FOXP3 Expression Depends on Cell-Type Specific Cis-Regulatory Element and Transcription Factor Circuitry [mouse_Tconv_ChIP-seq]

FOXP3 is a lineage-defining transcription factor (TF) for immune-suppressive regulatory T cells (Tregs). While mice exclusively express FOXP3 in Tregs, humans also transiently express FOXP3 in stimulated conventional CD4+ T cells (Tconvs). Mechanisms governing these distinct expression patterns remain unknown. Here, we performed CRISPR screens tiling the FOXP3 locus and targeting TFs in human Tregs and Tconvs to discover cis-regulatory elements (CREs) and trans-regulators of FOXP3. Tconv FOXP3 expression depended on a subset of Treg CREs and Tconv-selective positive (NS+) and negative (NS-) CREs.

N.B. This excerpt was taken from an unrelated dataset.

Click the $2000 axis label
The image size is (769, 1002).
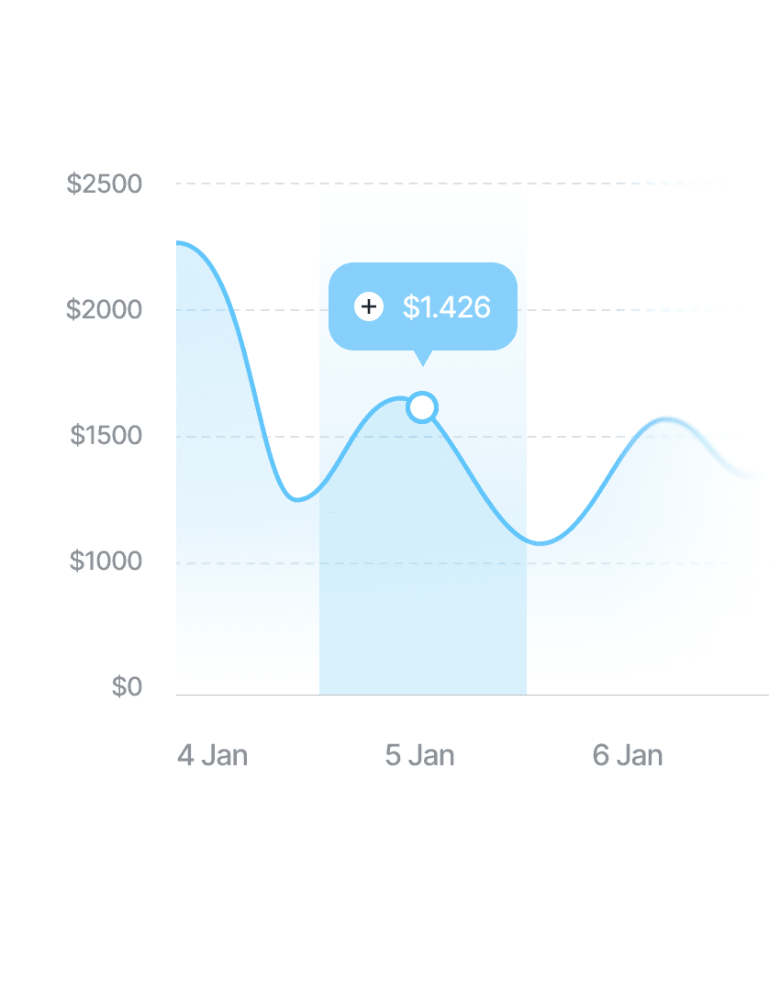pyautogui.click(x=105, y=310)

Combinatorial silencing of Tconv CREs revealed their epistatic logic. The CREs are occupied and regulated by TFs we identified as critical regulators of FOXP3. Finally, mutagenesis of murine NS- revealed that it is critical for restriction of FOXP3 expression to Tregs. We discover CRE and TF circuitry controlling FOXP3 expression and reveal cell and species-specific regulation of a gene indispensable to immune homeostasis. Overall design: ChIP-seq in mouse T cells. ChIP-seq was conducted in using DSG/formaldehyde fixation.